BEGIN Provided entries
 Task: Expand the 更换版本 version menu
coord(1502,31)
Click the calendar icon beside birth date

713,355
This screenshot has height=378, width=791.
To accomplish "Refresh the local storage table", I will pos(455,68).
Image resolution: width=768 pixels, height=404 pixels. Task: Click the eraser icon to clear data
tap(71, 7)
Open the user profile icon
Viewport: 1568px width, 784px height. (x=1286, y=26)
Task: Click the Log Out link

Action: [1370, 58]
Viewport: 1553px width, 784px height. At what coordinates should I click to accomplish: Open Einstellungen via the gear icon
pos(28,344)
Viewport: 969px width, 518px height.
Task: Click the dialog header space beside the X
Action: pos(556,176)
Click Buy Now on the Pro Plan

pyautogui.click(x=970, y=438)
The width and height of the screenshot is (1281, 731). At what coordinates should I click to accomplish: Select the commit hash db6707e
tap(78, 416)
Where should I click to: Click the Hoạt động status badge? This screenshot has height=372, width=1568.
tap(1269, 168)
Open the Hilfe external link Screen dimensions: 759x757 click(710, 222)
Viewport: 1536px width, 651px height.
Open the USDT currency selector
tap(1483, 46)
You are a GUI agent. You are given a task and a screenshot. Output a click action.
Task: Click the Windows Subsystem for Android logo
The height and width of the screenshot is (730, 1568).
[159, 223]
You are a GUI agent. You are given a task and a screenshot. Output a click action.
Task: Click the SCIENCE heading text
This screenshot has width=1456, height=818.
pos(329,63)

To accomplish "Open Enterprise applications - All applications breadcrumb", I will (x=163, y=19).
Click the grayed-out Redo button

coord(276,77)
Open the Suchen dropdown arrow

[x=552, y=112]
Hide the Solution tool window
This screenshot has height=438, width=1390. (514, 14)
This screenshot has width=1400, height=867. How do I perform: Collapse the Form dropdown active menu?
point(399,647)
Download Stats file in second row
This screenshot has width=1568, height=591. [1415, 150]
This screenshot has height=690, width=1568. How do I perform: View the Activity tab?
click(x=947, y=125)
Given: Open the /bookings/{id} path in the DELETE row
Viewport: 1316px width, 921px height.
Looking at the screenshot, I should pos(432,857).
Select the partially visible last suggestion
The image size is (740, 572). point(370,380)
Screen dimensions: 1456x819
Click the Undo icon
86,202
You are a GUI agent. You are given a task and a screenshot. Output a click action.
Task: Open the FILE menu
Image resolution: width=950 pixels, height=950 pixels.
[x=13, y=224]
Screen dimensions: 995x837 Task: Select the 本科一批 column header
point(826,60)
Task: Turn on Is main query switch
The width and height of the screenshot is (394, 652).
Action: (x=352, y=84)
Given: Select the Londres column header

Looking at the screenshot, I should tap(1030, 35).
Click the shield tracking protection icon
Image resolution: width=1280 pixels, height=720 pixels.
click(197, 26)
END Provided entries
_The request_:
Copy all of the records above word for word, with nothing changed.

_Exercise solution_:
 Task: Expand the 更换版本 version menu
coord(1502,31)
Click the calendar icon beside birth date

713,355
This screenshot has height=378, width=791.
To accomplish "Refresh the local storage table", I will pos(455,68).
Image resolution: width=768 pixels, height=404 pixels. Task: Click the eraser icon to clear data
tap(71, 7)
Open the user profile icon
Viewport: 1568px width, 784px height. (x=1286, y=26)
Task: Click the Log Out link

Action: [1370, 58]
Viewport: 1553px width, 784px height. At what coordinates should I click to accomplish: Open Einstellungen via the gear icon
pos(28,344)
Viewport: 969px width, 518px height.
Task: Click the dialog header space beside the X
Action: pos(556,176)
Click Buy Now on the Pro Plan

pyautogui.click(x=970, y=438)
The width and height of the screenshot is (1281, 731). At what coordinates should I click to accomplish: Select the commit hash db6707e
tap(78, 416)
Where should I click to: Click the Hoạt động status badge? This screenshot has height=372, width=1568.
tap(1269, 168)
Open the Hilfe external link Screen dimensions: 759x757 click(710, 222)
Viewport: 1536px width, 651px height.
Open the USDT currency selector
tap(1483, 46)
You are a GUI agent. You are given a task and a screenshot. Output a click action.
Task: Click the Windows Subsystem for Android logo
The height and width of the screenshot is (730, 1568).
[159, 223]
You are a GUI agent. You are given a task and a screenshot. Output a click action.
Task: Click the SCIENCE heading text
This screenshot has width=1456, height=818.
pos(329,63)

To accomplish "Open Enterprise applications - All applications breadcrumb", I will (x=163, y=19).
Click the grayed-out Redo button

coord(276,77)
Open the Suchen dropdown arrow

[x=552, y=112]
Hide the Solution tool window
This screenshot has height=438, width=1390. (514, 14)
This screenshot has width=1400, height=867. How do I perform: Collapse the Form dropdown active menu?
point(399,647)
Download Stats file in second row
This screenshot has width=1568, height=591. [1415, 150]
This screenshot has height=690, width=1568. How do I perform: View the Activity tab?
click(x=947, y=125)
Given: Open the /bookings/{id} path in the DELETE row
Viewport: 1316px width, 921px height.
Looking at the screenshot, I should pos(432,857).
Select the partially visible last suggestion
The image size is (740, 572). point(370,380)
Screen dimensions: 1456x819
Click the Undo icon
86,202
You are a GUI agent. You are given a task and a screenshot. Output a click action.
Task: Open the FILE menu
Image resolution: width=950 pixels, height=950 pixels.
[x=13, y=224]
Screen dimensions: 995x837 Task: Select the 本科一批 column header
point(826,60)
Task: Turn on Is main query switch
The width and height of the screenshot is (394, 652).
Action: (x=352, y=84)
Given: Select the Londres column header

Looking at the screenshot, I should tap(1030, 35).
Click the shield tracking protection icon
Image resolution: width=1280 pixels, height=720 pixels.
click(197, 26)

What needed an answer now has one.